Earlier in the week, I had the privilege of meeting The Fifth Quarter, a set of individuals who run their own successful commercial enterprises down the Gillygate and Bootham area in York.
The meeting was arranged to discuss the future plans for the currently disused Bootham Park Hospital and surrounding areas and I was flattered that they allowed me to attend and listen in.
It might be worth, at this stage, sharing a little history of the Bootham Park Hospital (BPH). Being as old as the United States of America, BPH was described as “one of the first purpose-built mental health asylums in England”. It’s with this accolade that makes Bootham Park Hospital’s future a fundamental talking point in York at the moment. Running for 238 years, the hospital closed in 2015 after it was deemed to be unable to meet today’s requirements for mental health services. So what now for the beautiful Grade-1 listed building and the entire 18 acre site?
Prior to the meeting and given the nature of the industry I work in; my bias was to, subject to planning, if at all possible, build ‘x’ number of mixed use residential and commercial developments. This was reinforced by the housing shortage we find ourselves in, both on a regional and national scale. However, I was more interested in hearing what the others had to say.
The general consensus was that the grounds should be used and redesigned with the general public in mind and following the meeting, the image that came to mind is a large palatial well-lit park with some architectural homage to Bootham Park Hospital’s history.
One of the concerns that came to light was the level of anti-social behaviour that was present within the Bootham Park area mainly in the evenings. Much of the discussion revolved around renovating the area to reduce this and restore an environment where people felt comfortable walking through in the evening.
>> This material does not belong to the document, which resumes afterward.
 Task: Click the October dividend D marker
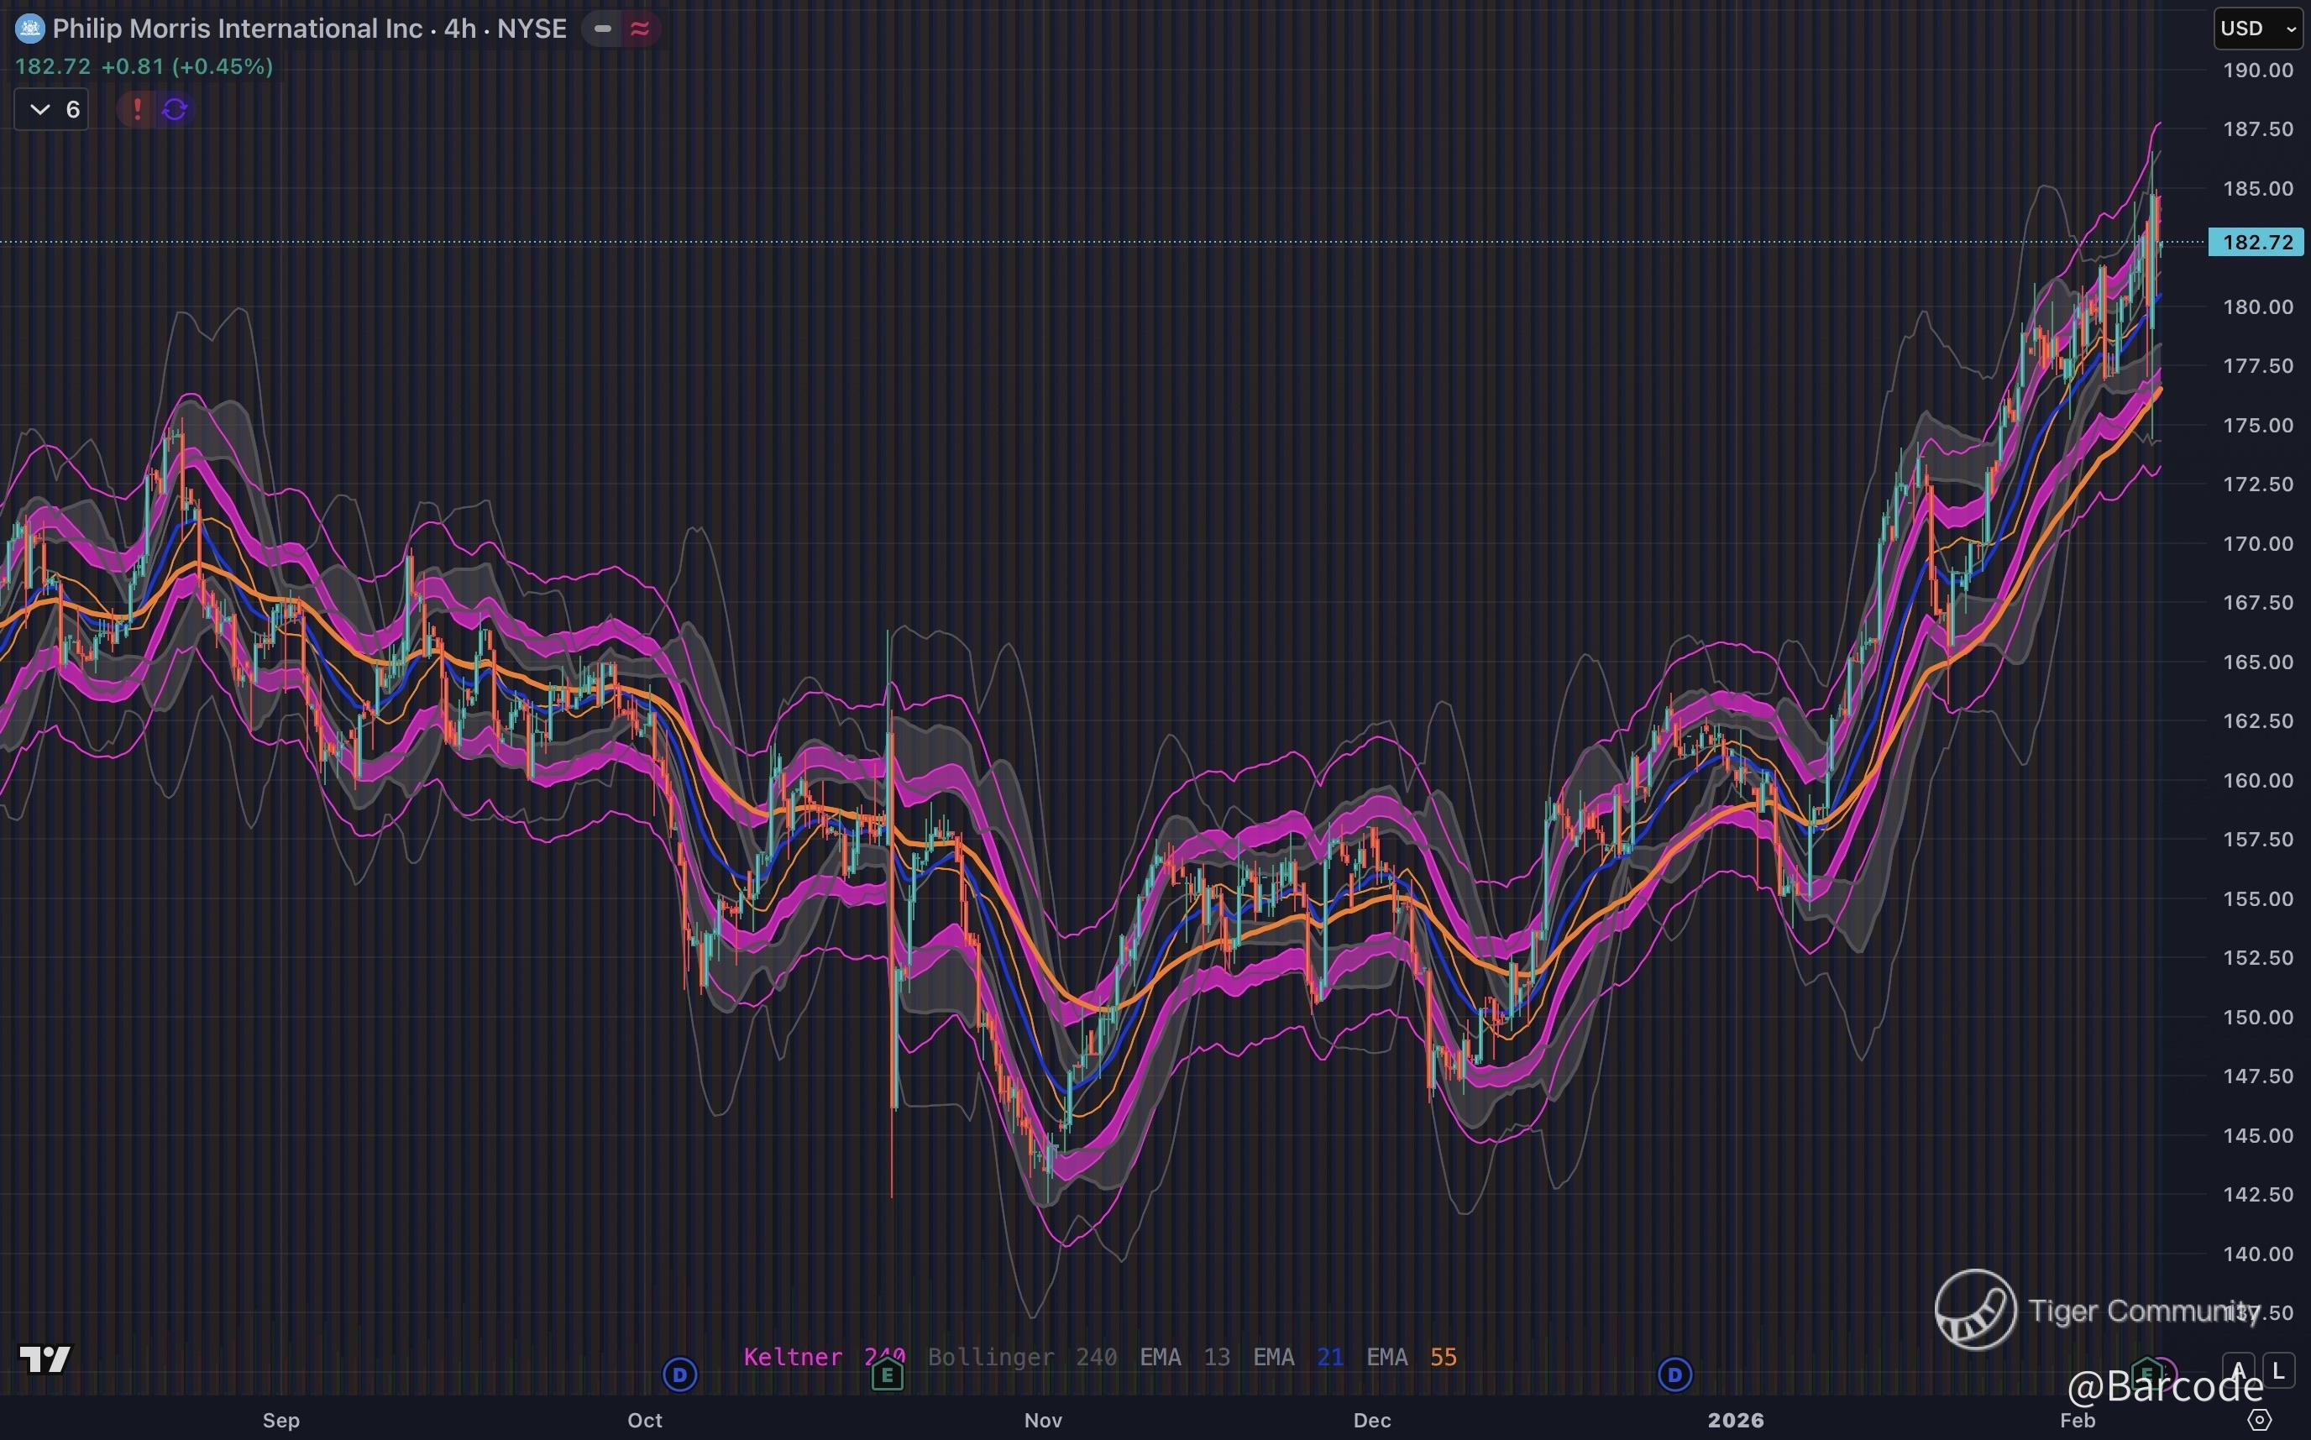pos(680,1374)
The topic of high-end housing and privatisation of the Hospital arose which caused concern as this could lead to said development, almost having a right over the surrounding grounds which could compromise rights of public access.
However the talk of anti-social behaviour followed by gentrification reminded me of an article I read some time ago concerning ‘broken windows theory’ where if a problem is not attended to, the environment has an effect on the attitude of the general public which inherently leads to more problems. Question, could gentrifying an area, dissuade such anti-social behaviour?
What excited me about the meeting was the enthusiasm at the possible improvements to infrastructure within the area, namely increase in footfall which has a positive impact on local businesses, better access links especially for emergency vehicles going to and from York Hospital to name a few.
Whatever is decided about the future of Bootham Park Hospital, working on Gillygate in York myself, I will be keeping a close eye on its development. What do you think the site should be used for?